Raised a Presbyterian, King was a deeply religious man, but in addition to his Christian beliefs, he became a spiritualist: he was convinced of the continuity of life after death, and in the existence of a spiritual world that interacted with and guided him in the material world. Such beliefs were not uncommon at that time. Many people had lost loved ones in World War I and in the great flu epidemic of 1918, and sought to communicate with them on the other side. While it may have been acceptable for ordinary people to try to contact deceased loved ones, it was another thing for the prime minister to do so.

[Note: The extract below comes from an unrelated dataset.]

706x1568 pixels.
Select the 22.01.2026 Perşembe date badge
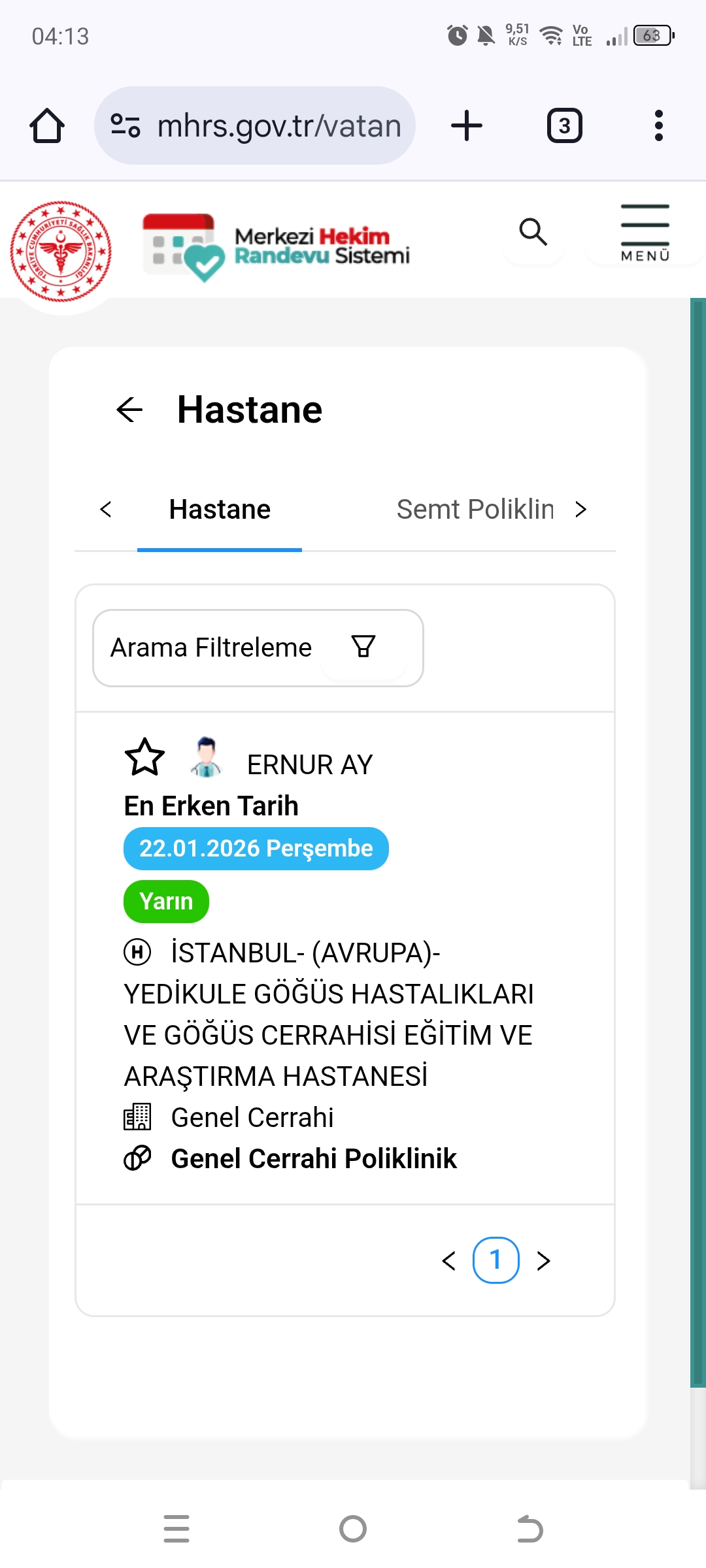(256, 849)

Meanwhile, Wagner writes, King was convinced he was “an agent of God, working out His will ‘on Earth as it is in Heaven.’”

Some people have suggested that King was on the brink of insanity. Wagner speculates he may have been suffering from prolonged grief disorder. King was unmarried and had few close friends. Both his parents and two of his siblings had died by 1922, and he was undoubtedly lonely. He was particularly attached to his mother, believing that she was “pure and holy and Christ-like” and was watching over him. A large portrait of her hung in his Ottawa study, and she regularly appeared to him in dream visions. 

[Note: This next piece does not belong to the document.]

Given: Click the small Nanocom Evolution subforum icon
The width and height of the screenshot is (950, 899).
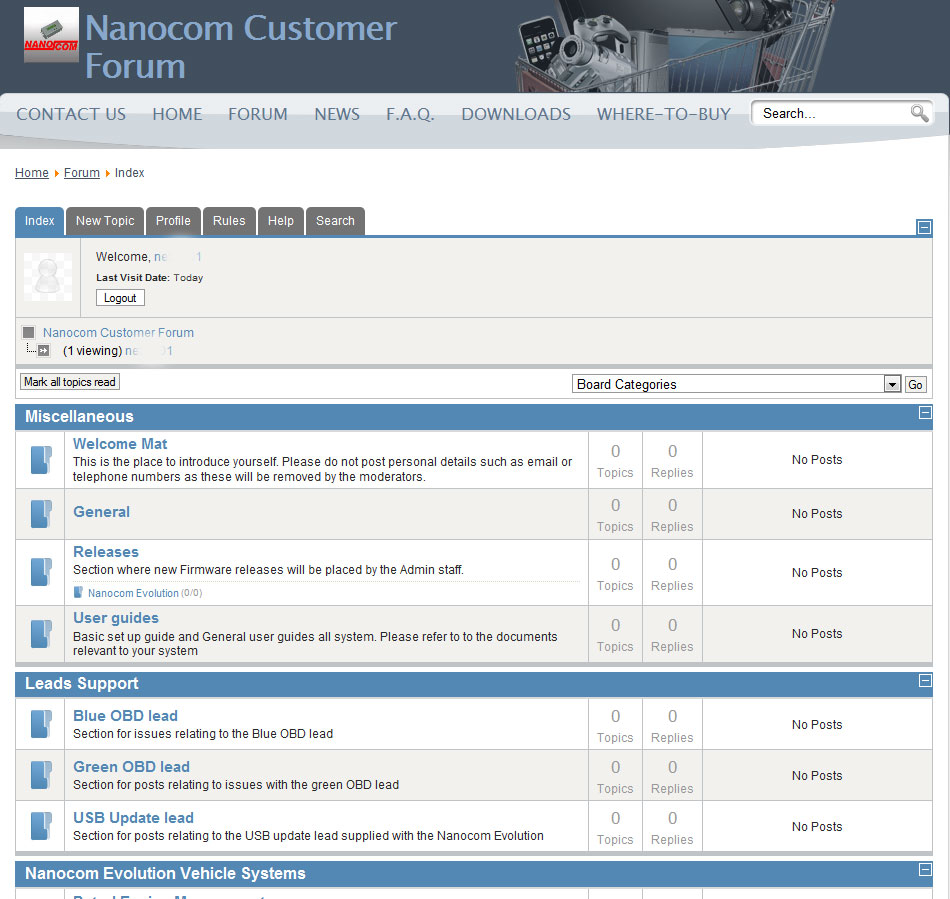Looking at the screenshot, I should click(x=80, y=593).
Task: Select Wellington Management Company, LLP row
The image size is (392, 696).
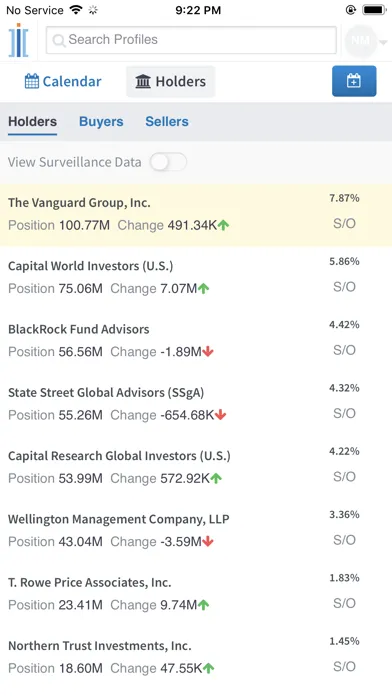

Around 1917, King began consulting a fortune teller, having his horoscope read and consulting phrenologists, numerologists and palm readers. He participated in a séance for the first time in 1932 with the medium Etta Wriedt, and from then on took part in dozens of seances in the United States, England and Canada. At home, he began to act as a medium himself and, along with his “spiritual companion”, the married Joan Patteson, had regular table rapping conversations with spiritual entities over “the little table.”

King also met and corresponded with my grandparents, psychical researchers Dr. T.G. Hamilton and his wife, Lillian, of Winnipeg. It was because of this connection that I was asked to review Wagner’s book.

A few people knew about these activities, but they were not public knowledge. King kept a diary in which he recorded his daily activities, including his occult beliefs and practices. He intended these diaries to become the basis of his memoirs, but he died before he got a chance to write them. After he died, the instructions he left concerning the diaries were unclear. Some of his executors wanted to burn them in order to preserve King’s reputation but, in the end, they were not destroyed. In fact, they were eventually transcribed, with some omissions, and the 30,000-page typed copy is available online from Library and Archives Canada.

One of the first historians to write about King’s inner life was C.P. Stacey. In A Very Double Life: the Private world of Mackenzie King, published in 1976, Stacey wrote that King often frequented prostitutes. This information, as well as revelations about King’s spiritualist beliefs, led to his reputation as being weird. But until Wagner’s book was published in 2024, those occult activities had not been studied in depth. Volume I is an exploration of King’s life as a spiritualist, while Volume II takes a closer look at the many mediums he interacted with.  I have not read volume II.

Wagner is not an expert on Canadian political history. He has doctorates in drama and theatre, and has produced documentary films on arts and culture. He did, however, do extensive research for this book, not only from the primary sources of King’s diaries and letters; volume I includes a 15-page bibliography.

Volume I includes several examples of how King’s occult beliefs impacted his political decisions. Early in his political career, King consulted a fortune teller before choosing an auspicious date for an election – and he was disappointed when the prediction proved wrong. In 1937, King’s belief that he was part of a divine plan to save the world from war took him to Germany, where he badly misjudged Hitler and his intentions. And at the end of the war, King asked for advice from the recently deceased Franklin Delano Roosevelt regarding a spy scandal and what he should reveal to the Soviet Union about the development of the atom bomb.

Unfortunately, interesting as the topic is, I found the text hard to follow. So many people and events were included that the contents might have benefitted from better organization and an index, although a chronology at the end of the book does help.

The Spiritualist Prime Minister, by Anton Wagner, PhD, is published by White Crow Books in association with the Survival Research Institute of Canada.